Para passar pela área, imprensou-se entre o Museu
Histórico, do século XVIII, e a Estação de Hidroaviões, jóia arquitetônica
moderna; fez demolir o Mercado Público; conspurcou a Praça XV, sede política da
Colônia e do Primeiro Império, bem como a antiga Alfândega, obra de Grandjean
de Montigny, integrante da Missão Artística Francesa de 1816. No coração da
capital federal, desconsiderou testemunhos de quatro séculos de história e
cultura.
Rompida essa barreira simbólica, tudo estava à
disposição do novo modelo.
As redes de transporte coletivo sobre trilhos, que
existiam em todas as grandes cidades brasileiras, foram desconstruídas; os
espaços públicos se descaracterizam; criaram-se linhas expressas para
automóveis, muitas elevadas, que pouco se importam com os bairros que cruzam,
como ocorre no Rio Comprido; a Linha Vermelha, em São Cristóvão; a Amarela, na
Zona Norte.
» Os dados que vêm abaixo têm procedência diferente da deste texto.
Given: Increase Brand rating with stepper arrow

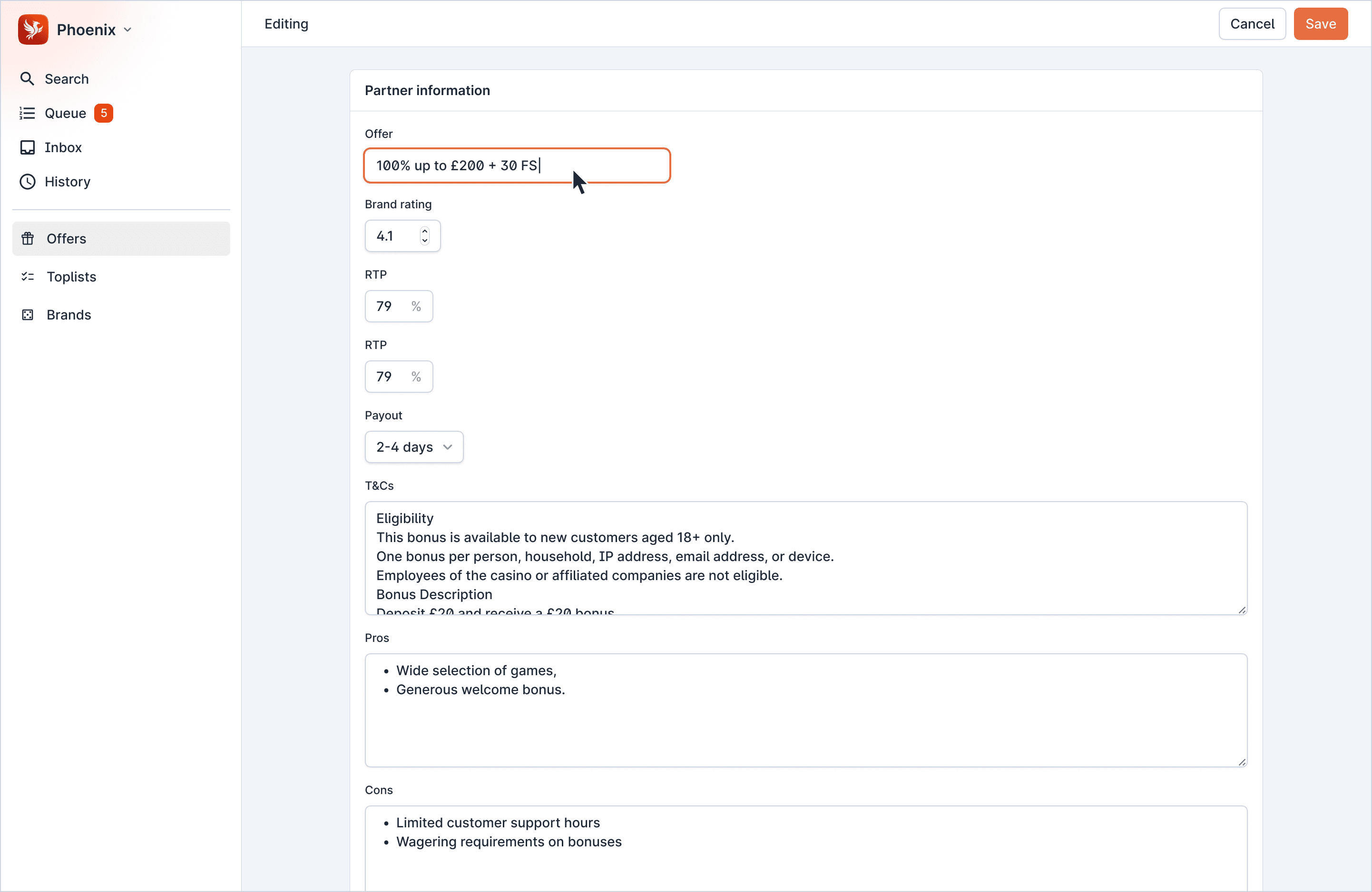Looking at the screenshot, I should [425, 231].
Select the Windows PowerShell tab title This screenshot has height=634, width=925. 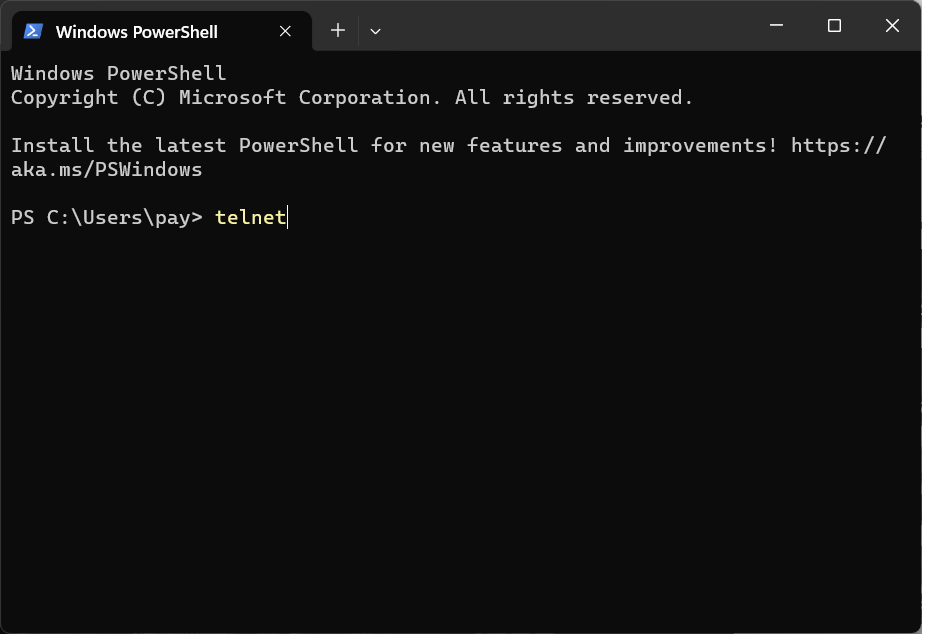click(x=136, y=31)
Deu-se força à ideia narcísica de que a cidade é para servir a mim
e aos meus. É, certamente, um modelo anti-público.
Agora, que uma parte da
Perimetral está no chão, há um novo fato urbanístico. (A derrubada, porém, precisa
se completar, liberando também a Praça XV.) Haverá novo ciclo a inaugurar?
O prefeito do Rio
interveio em uma estrutura de interesse metropolitano. É uma ação política que pede
desdobramentos políticos, para além da construção de túneis e novas vias na
área portuária. (Seria mais do mesmo.) Embora esse fosse o foco preliminar da
derrubada, o fato ocorre em um momento novo, que explicitou necessidades
importantes. É a oportunidade para um entendimento à escala da metrópole que
enfrente seus desafios de mobilidade, agora na dimensão do coletivo.
Se a Perimetral
inaugurou a era do transporte individual, sua derrubada se dá em um contexto onde
a qualidade de vida urbana se coloca como uma exigência ampla. O carro já deu o que podia, mesmo com tecnologias
avançadas; sua hegemonia não atende à cidade contemporânea. O direito à cidade
se consolida. Não se reivindicam passagens mais baratas; mas respeito ao cidadão,
com serviço que ofereça conforto e confiabilidade nos deslocamentos impositivos
do quotidiano.
Em havendo entendimento
político que corresponda aos tempos de hoje, novos vetores de desenvolvimento urbano
e econômico adquirirão potência. O Rio pede novas estratégias, efetivamente
metropolitanas, a serem debatidas e desenhadas.
“Mudam-se os tempos,
mudam-se as vontades”. Quem diria que a Perimetral derrubada poderia ser útil? Mas,
será que já estamos suficientemente conscientes da enorme importância que os
aspectos simbólicos têm sobre o destino da cidade?